The leaves on my beautiful new Amazon Sword mother plant are turning yellow. I spoke with the person I got it from and he said it is because of the move. He said to trim off the leaves as they get bad and new green ones will grow back. Is this correct?


----------



## stagius (Nov 26, 2007)

absolutely right.
In fact, cut off the sick leave will help plant to concentrate more energy on growing new leaves, instead of healing the sick leaves.


----------



## lauraleellbp (Feb 3, 2008)

Yes, it's common for plants to melt some in acclimating to new environments. Pruning the yellow leaves helps the plant only put energy into the healthy leaves and encourages new growth. If ALL the leaves turn yellow, then you might have other problems.
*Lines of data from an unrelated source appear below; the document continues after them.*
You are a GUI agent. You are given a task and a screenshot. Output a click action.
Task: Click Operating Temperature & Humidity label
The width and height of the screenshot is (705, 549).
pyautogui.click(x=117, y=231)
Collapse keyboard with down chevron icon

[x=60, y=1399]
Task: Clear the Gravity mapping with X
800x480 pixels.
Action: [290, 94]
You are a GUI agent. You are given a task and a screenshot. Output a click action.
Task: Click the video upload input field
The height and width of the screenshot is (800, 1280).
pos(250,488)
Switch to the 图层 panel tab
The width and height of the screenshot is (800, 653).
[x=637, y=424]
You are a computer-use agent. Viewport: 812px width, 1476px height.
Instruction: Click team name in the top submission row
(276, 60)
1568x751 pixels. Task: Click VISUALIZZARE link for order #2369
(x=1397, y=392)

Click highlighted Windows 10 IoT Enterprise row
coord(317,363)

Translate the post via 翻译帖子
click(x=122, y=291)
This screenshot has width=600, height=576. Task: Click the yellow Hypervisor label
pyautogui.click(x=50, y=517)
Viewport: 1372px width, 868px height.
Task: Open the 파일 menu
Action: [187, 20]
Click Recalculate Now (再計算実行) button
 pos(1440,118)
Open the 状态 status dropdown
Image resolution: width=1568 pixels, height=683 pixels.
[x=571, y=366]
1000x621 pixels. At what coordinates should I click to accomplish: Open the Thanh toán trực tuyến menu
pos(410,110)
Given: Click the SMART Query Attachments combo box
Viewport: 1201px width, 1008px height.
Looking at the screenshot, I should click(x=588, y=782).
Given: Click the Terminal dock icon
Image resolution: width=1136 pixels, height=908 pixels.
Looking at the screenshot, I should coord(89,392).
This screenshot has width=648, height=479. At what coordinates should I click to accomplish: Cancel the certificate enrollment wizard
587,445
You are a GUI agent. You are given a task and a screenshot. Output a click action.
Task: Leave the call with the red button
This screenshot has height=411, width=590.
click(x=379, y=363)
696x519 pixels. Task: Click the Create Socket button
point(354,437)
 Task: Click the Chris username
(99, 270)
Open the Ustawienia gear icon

You also might try using some root tabs that are high in iron- swords are heavy root feeders and need lots of iron for healthy growth.


----------



## Birdman (Feb 19, 2008)

Thank you both.


----------



## Green Leaf Aquariums (Feb 26, 2007)

What type uf substrate do you have in your tank? That massive sword will need root food.


----------



## lauraleellbp (Feb 3, 2008)

And what a coincidence- Orlando's got some for sale!  lol- I couldn't resist!

I look forward to giving your tabs a try as soon as I can get my tank up and running, Orlando.


----------